As previously described in greater detail (in chapter 2), auto-regulation is “the ability of an organ to maintain a constant blood flow despite changes in perfusion pressure”. The ratio between resting and maximal possible coronary blood flow is the coronary flow reserve (CFR). CFR can be thought of as the capacity of the coronary circulation to dilate and thus increase flow following an increase in myocardial metabolic demands.
Myocardial blood flow can be quantitated using off-line software in which the components of myocardial blood flow (namely myocardial blood volume and mircobubble velocity) can be calculated. Using the equation given above in the section on assessment of ischaemia, the coronary blood flow can be calculated at rest and following exercise or pharmacological stress.
The ratio of CFR at stress: CFR at rest is the coronary flow reserve.
Wei et al first established this technique in an animal model  and it has since been replicated by other authors.
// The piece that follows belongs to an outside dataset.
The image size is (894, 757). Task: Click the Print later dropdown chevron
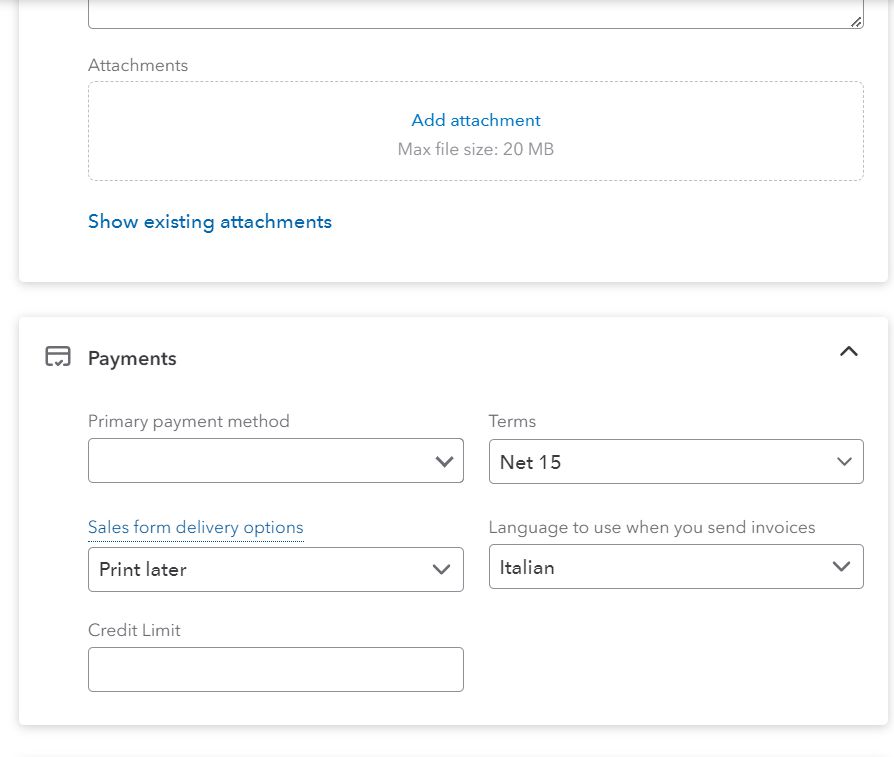(x=441, y=569)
Vogel et al proved that MCE-derived CFR is very similar to that derived from Positron Emission Tomography (PET) . Changes in CFR can assess both the presence  and severity  of coronary artery disease and can also be used in various other conditions (e.g. to determine if a patient presenting for the first time with heart failure has an ischaemic or non-ischaemic aetiology  or to determine prognosis in heart failure patients ).
The use of contrast agents in echocardiography for assessment of LV structure and function – both at rest and during stress – has a large and robust evidence base, including large prospective clinical trials. Myocardial contrast echocardiography (MCE) for assessment of myocardial perfusion and viability has considerable evidence to support its incorporation into a daily clinical service. However, MCE requires considerable technical expertise. Contrast agents can add significantly to the diagnostic information and overall accuracy of the workflow through a clinical echocardiography department.